In this dissertation, I examined the psychosocial effects of progressing through the youth criminal justice system. The studies presented here are tied together by the shared goal of promoting a welfare-based youth criminal justice system that adopts an extended responsibility of care toward justice-involved youth beyond reducing recidivism.
Study 1 examined how clinician-derived diagnoses and recommendations are determined in a forensic context when youth provide information about their mental health that is consistent, or inconsistent, with information provided by their caregivers. Clinicians weighed information from youth more heavily when making internalizing-spectrum diagnoses such as mood or anxiety disorders, whereas information from caregivers was more heavily weighed when making externalizing-spectrum diagnoses such as conduct disorder, and clinical recommendations.
Study 2 examined changes in the mental health, self-esteem, and perceived social support, of justice-involved youth as they transitioned through the adjudication period of the youth criminal justice system process. Mental health and self-esteem were significantly different across time, with greater negative changes associated with longer adjudication times. Youth who committed sexual offences reported significantly greater negative changes in mental health and self-esteem compared to youth who committed non-sexual offences. Using a mixed-methods approach,
Study 3 examined if, and how, justice-involved youth experienced stigma associated with criminal justice system involvement (offending-based stigma). Justice-involved youth experienced moderate internalized offending-based stigma, with greater internalized stigma associated with greater mental health symptoms, and lower self-esteem. The qualitative findings indicated justice-involved youth construct themselves as devalued members of society because of their offending status. Using an intersectional lens, how youth took up their offending status depended on how they also took up their race, masculinity, and class.
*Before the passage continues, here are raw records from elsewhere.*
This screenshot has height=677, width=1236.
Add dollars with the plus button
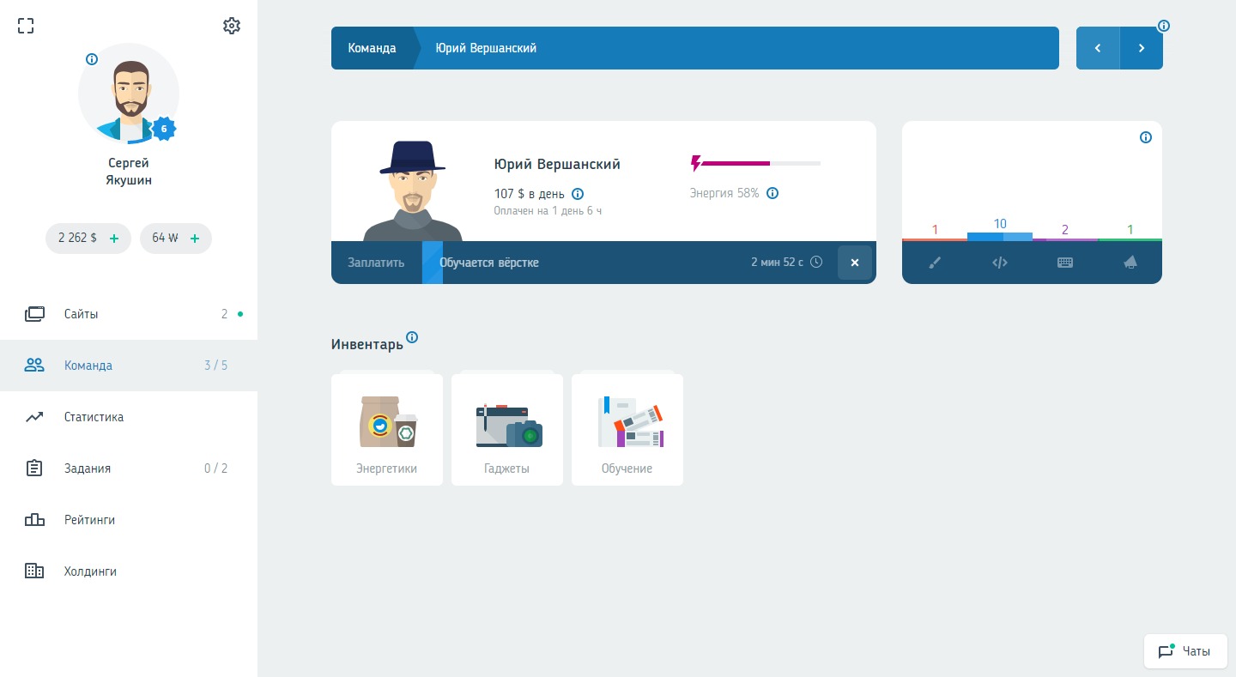114,239
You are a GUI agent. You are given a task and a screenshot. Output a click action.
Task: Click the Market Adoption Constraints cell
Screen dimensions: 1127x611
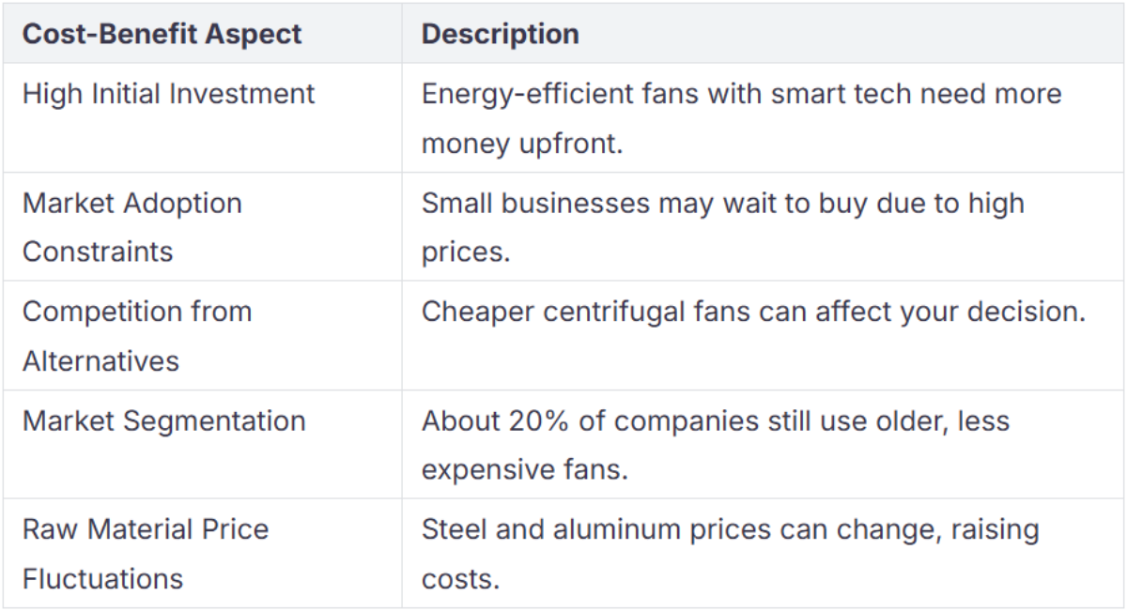tap(132, 227)
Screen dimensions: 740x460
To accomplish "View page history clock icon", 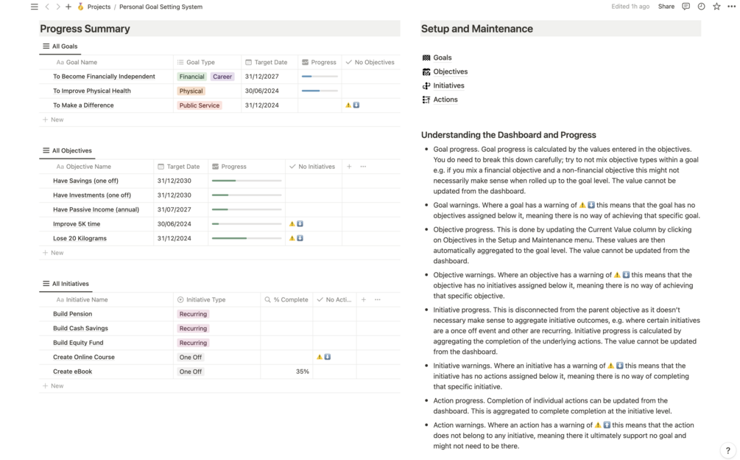I will pyautogui.click(x=701, y=7).
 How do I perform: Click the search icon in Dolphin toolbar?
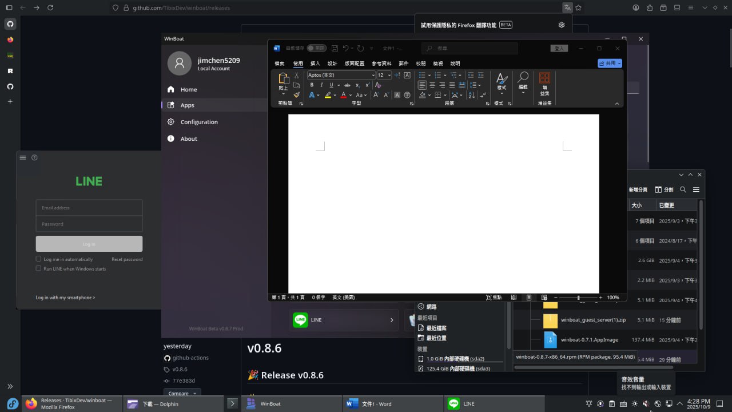683,189
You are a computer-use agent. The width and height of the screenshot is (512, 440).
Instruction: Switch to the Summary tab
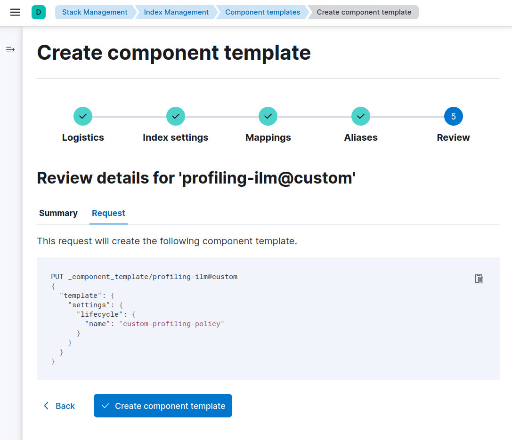pos(58,213)
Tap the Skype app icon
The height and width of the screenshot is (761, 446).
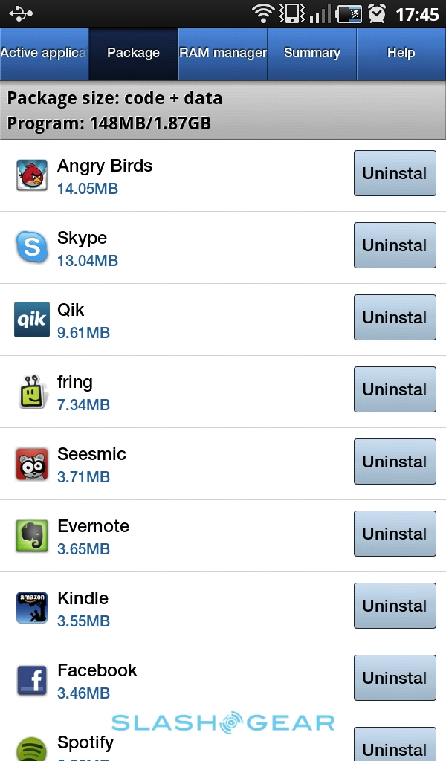coord(31,247)
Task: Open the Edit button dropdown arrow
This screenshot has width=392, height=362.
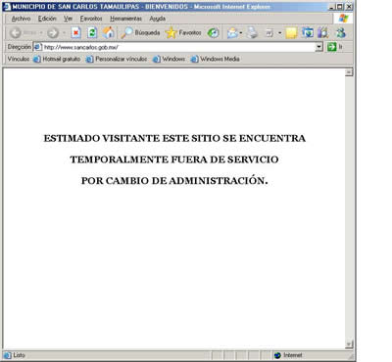Action: pos(279,33)
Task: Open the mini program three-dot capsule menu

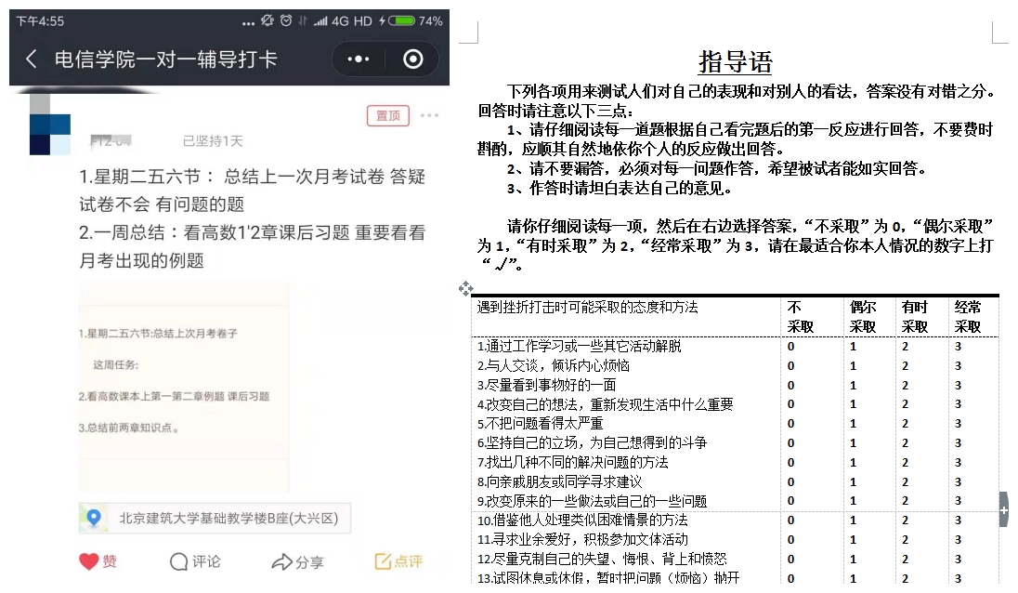Action: click(358, 59)
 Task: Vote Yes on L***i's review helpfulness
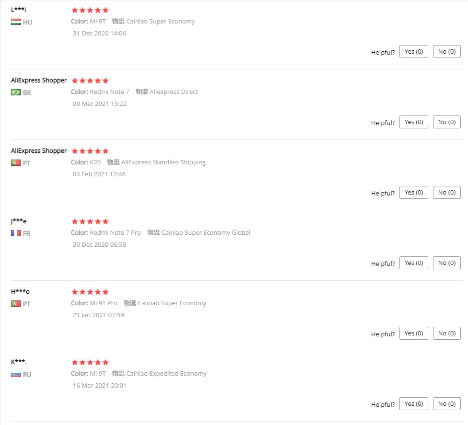click(414, 52)
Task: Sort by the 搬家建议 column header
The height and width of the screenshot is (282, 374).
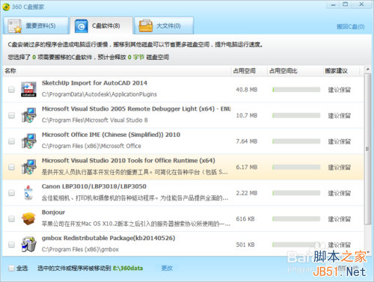Action: click(337, 71)
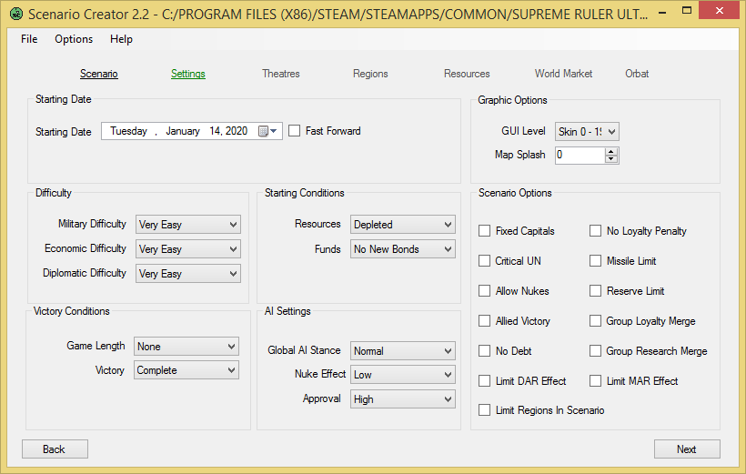Go to the World Market tab
This screenshot has height=474, width=746.
pos(563,74)
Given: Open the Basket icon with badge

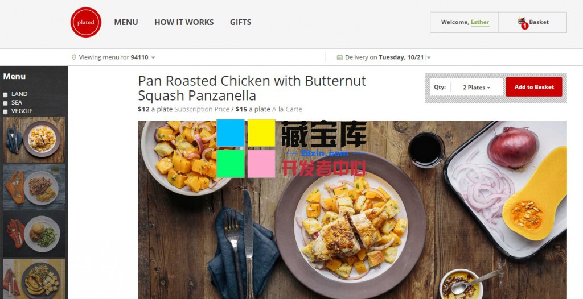Looking at the screenshot, I should (x=523, y=23).
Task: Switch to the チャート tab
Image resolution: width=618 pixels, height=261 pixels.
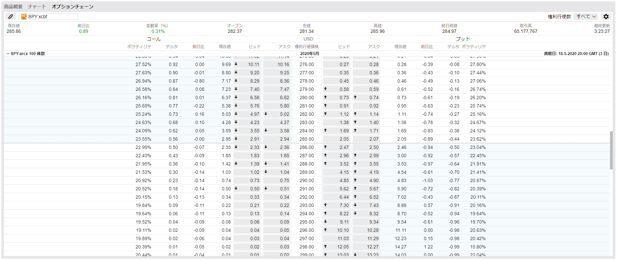Action: click(37, 7)
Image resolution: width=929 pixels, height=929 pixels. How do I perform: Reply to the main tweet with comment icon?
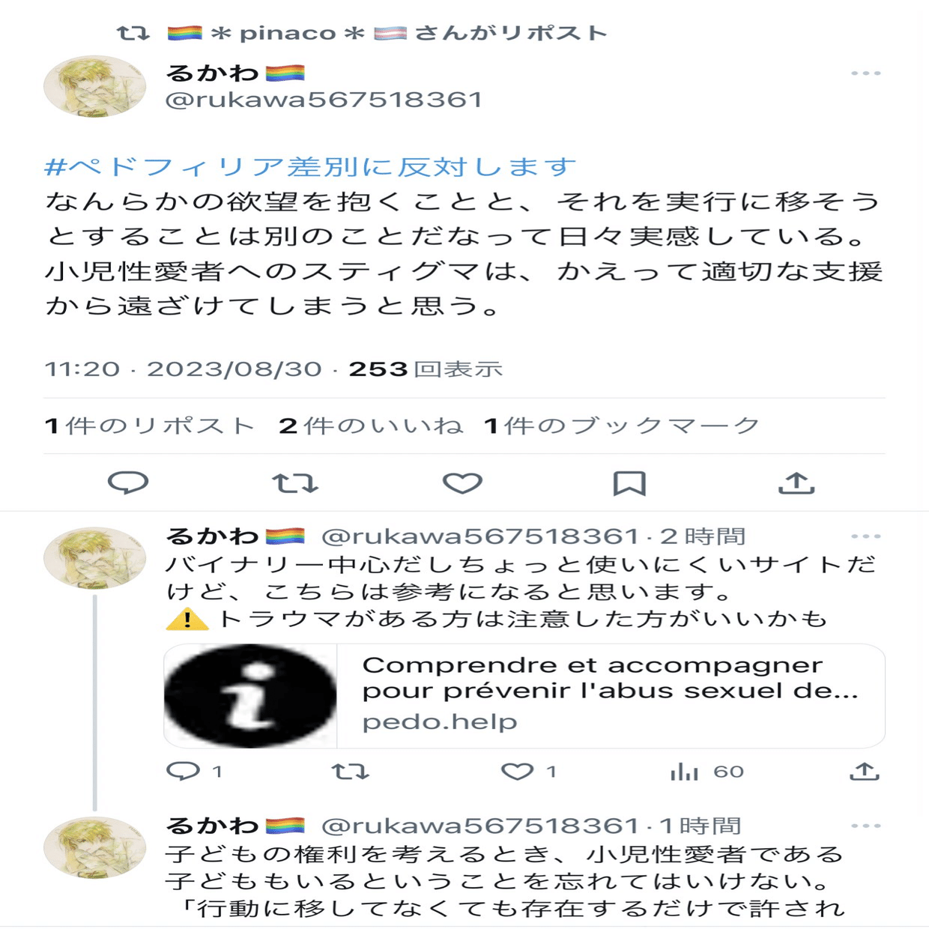(x=128, y=483)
This dissertation applied a broad inter-disciplinary lens, drawing on several fields of study, including correctional policy, criminogenic risk, developmental criminology, developmental psychopathology, forensic assessment, forensic mental health, human rights, intersectionality, legal discourse, and stigma. The conclusions presented in this dissertation build on the empirical foundation provided by these works to further demonstrate the youth criminal justice system in Canada must move away from a strict focus on reducing recidivism among justice-involved youth.